Source extract ▸
============
= John Percy Jones =

Australian politician (1872–1955)

John Percy Jones (22 October 1872 - 12 October 1955) was an Australian politician.

Jones was born in Hobart to coachman Thomas John Jones and Bridget Costello. From the age of eleven he worked on a sheep station at Mona Vale, travelling to Melbourne in 1888 as a butcher's boy. He worked as a cattle drover and brass polish salesman before starting a tailoring firm in 1893. On 22 December 1897, he married Mary Ann Worrall, with whom he had three children. From 1905 to 1907, he was founding president of the Victorian Socialist Party.
============
What is needed ▸
In the John Percy Jones biography, what business did Jones start in 1893?

Raw data ▸
============
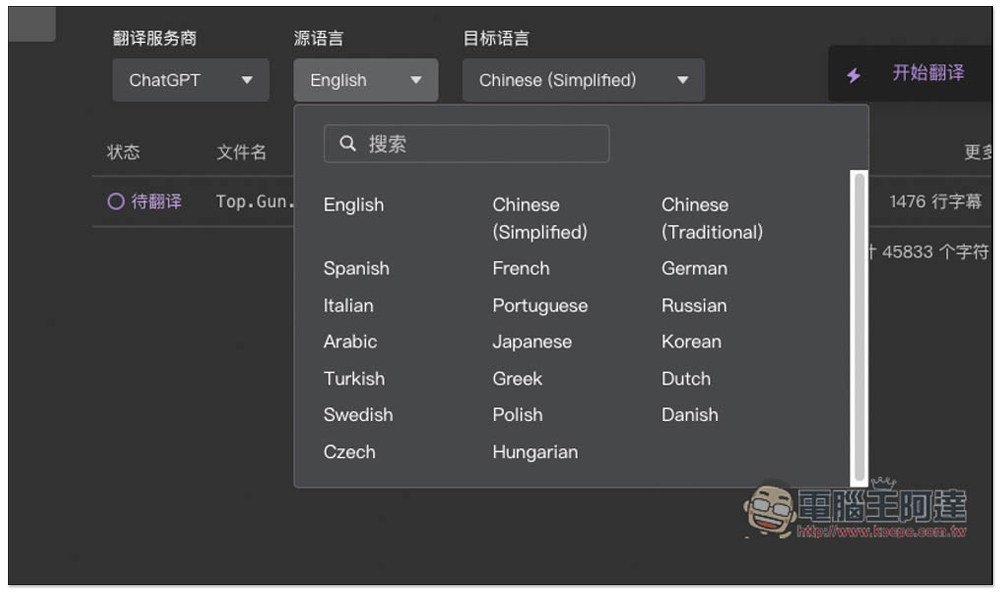Pick Korean from the language options
Screen dimensions: 1000x592
tap(691, 342)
============
Solution ▸
A tailoring firm.